Question 25 days ago on Step 10
Hi.. I am just trying out the software and managed to get it working with Telegram. However when it sends a picture I seem to get the very top few lines of the picture (about an eighth of whole picure), and nothing else. Just wondering if you have any tips to allow the whole picture to be sent /recieved. Excellent tip about esp32 version of board to use.... mine refused to work on the later ESP32-cam boards either.. so just used the esp32 dev board. Thanks for a great Project which I intend to use for a couple of future projects.
Answer 24 days ago
Thank you :)
That's very strange, could it perhaps be related to flash memory of the dev board? I have no idea how they compare to the regular cam modules.
Reply 24 days ago
Yep … it must be to do with the psram on board or sensing it.. my esp32-cam board would appear to be a different type to the one you used. I found the solution and just it just a simple change to the setting on the resolution in your code.
in the code it sets the frame size…
if(psramFound())
{
config.frame_size = FRAMESIZE_VGA;
config.jpeg_quality = 10; //0-63 lower number means higher quality config.fb_count = 2;
}
else
{
config.frame_size = FRAMESIZE_QQVGA;
config.jpeg_quality = 12; //0-63 lower number means higher quality config.fb_count = 1;
}
I just changed the QQVGA to VGA and it all works… it still needed the fb_count set to 1.
Thanks.
Derek
4 weeks ago on Step 10
I am *definately* prototyping this soon; I have all these parts in my Lab especially the esp-cam and the 10GHz RCWL radar body doppler detector. What I would not have thought of was integration with telegram and the Solar +18650 combo for remote yard placement. I have to get a log-periodic antenna so that this camera can transmit the 850m back to the farm house and I am all set. Thanks for this outline; I will take it from here based on your reference integration. best regards to Jamie. John (Canada, Electronics Technologist 44th year)
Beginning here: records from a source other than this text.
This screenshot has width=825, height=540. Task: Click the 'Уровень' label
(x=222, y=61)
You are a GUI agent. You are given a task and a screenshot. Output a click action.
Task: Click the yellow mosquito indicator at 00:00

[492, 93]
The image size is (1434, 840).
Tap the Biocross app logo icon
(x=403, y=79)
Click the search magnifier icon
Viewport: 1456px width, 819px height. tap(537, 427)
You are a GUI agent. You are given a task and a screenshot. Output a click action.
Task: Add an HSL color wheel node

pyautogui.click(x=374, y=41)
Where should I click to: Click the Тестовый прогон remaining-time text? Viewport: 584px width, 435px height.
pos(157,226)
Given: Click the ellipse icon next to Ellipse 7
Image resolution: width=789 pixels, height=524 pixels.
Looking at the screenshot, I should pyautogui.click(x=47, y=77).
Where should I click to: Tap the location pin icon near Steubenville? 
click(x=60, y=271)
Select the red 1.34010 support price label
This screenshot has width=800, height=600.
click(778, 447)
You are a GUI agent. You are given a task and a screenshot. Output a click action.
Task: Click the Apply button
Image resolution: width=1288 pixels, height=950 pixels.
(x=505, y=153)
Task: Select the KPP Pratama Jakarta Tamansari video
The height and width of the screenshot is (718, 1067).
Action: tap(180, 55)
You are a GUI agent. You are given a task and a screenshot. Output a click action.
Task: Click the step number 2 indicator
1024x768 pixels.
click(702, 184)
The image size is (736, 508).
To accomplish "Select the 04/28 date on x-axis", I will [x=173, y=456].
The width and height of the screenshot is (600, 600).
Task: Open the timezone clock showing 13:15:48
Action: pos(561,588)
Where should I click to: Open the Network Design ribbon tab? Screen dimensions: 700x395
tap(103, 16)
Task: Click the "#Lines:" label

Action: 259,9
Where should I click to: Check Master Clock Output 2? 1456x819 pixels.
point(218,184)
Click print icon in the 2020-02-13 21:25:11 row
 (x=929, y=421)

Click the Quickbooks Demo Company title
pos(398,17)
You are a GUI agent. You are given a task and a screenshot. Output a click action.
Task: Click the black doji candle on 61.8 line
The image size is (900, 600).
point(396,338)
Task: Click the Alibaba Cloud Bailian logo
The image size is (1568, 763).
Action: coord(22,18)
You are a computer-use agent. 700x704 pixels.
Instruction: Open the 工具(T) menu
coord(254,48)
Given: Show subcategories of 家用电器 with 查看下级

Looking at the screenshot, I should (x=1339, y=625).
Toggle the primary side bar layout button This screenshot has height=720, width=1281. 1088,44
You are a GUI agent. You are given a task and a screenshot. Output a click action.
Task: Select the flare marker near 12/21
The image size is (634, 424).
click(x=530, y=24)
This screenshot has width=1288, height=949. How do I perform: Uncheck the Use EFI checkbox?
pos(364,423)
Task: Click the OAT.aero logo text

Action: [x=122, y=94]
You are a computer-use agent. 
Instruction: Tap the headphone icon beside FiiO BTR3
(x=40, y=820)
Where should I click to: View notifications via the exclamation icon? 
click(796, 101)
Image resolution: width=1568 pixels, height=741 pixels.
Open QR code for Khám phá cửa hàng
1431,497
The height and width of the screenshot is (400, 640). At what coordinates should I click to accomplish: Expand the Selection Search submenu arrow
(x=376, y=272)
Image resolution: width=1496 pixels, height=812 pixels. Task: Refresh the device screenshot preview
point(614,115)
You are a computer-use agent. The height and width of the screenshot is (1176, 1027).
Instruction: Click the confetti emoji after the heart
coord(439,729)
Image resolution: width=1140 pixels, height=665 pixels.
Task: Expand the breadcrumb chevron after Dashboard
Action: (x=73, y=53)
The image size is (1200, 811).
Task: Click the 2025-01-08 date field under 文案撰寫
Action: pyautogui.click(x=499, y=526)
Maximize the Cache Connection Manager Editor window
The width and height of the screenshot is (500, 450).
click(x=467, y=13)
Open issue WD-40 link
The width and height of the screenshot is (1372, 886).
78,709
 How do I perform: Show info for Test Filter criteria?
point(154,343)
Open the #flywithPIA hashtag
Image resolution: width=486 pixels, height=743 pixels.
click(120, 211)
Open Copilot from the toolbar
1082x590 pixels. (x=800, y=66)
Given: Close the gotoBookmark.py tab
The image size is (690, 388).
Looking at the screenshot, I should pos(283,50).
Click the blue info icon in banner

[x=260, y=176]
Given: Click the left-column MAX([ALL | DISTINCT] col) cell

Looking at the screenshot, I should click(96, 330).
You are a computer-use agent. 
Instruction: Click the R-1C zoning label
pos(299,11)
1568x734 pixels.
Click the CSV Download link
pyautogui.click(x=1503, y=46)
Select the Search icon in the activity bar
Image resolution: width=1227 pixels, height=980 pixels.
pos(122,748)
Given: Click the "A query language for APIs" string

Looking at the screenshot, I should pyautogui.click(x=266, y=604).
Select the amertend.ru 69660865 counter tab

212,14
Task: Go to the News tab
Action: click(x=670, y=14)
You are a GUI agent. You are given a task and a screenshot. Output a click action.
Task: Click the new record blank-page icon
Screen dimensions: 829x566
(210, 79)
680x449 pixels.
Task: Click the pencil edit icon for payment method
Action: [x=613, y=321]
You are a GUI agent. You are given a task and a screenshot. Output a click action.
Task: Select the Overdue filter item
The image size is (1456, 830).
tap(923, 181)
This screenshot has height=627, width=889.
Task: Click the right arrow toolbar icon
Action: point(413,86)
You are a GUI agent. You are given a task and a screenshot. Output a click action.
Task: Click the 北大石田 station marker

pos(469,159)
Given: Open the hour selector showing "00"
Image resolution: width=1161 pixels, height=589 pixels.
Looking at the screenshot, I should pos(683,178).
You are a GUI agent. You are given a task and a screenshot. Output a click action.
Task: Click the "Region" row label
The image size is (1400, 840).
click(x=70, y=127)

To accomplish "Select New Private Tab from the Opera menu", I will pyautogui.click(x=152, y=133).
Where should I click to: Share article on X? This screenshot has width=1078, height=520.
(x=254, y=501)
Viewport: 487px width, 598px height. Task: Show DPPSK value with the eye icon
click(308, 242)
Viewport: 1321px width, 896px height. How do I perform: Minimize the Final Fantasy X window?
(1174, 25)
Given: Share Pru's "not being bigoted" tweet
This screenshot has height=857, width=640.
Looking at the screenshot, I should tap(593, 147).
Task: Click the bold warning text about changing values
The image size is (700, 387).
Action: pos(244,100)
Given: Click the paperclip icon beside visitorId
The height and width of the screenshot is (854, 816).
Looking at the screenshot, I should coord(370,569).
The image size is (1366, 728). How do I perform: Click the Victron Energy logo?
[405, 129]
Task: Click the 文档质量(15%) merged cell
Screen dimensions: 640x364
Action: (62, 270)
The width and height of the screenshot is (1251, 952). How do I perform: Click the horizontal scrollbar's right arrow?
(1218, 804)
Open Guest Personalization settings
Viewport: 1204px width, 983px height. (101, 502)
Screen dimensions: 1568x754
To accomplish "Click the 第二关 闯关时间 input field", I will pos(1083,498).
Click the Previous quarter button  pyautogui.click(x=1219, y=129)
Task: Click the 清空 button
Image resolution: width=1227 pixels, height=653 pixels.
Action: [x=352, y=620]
ps: I already bought IR enhanced ESP32Cam dev boards from friends in Guangdong last year (10 I think)
Reply 24 days ago
Thank you for taking the time to read through my project. Having the IR board makes it so much more useful!
26 days ago
Under $10 You say? The 18650 battery alone costs 7€ here in EU.
Reply 24 days ago
I feel your pain, the prices here in South Africa is just as ridiculous, as most of the audience is usually US based I went according to Amazon.
25 days ago
Excellent project, great job! Are you not worried about over charging the battery?
Reply 24 days ago
Thank you very much, if the camera had a power switch I would add a BMS just for safety but like it functions now where it's on when a battery is inserted I'm not worried about it as the consumption is 20% more than the maximum output of the panel so it will never really charge the battery.
26 days ago
I am concerned about the solar battery conection. The 18650 specified does not seem to be "protected" from over charging from the 5 Volt 70ma solar cell. From what I can find on the 18650 the output range is from 2.5v to 4.2v. I don't think the esp32 is going to run very well(if at all) on max of 4.2v from the battery when the specs say the AMS1117 shows that it requires a minimum of 4.8V to achieve the 3.3V needed for the ESP32.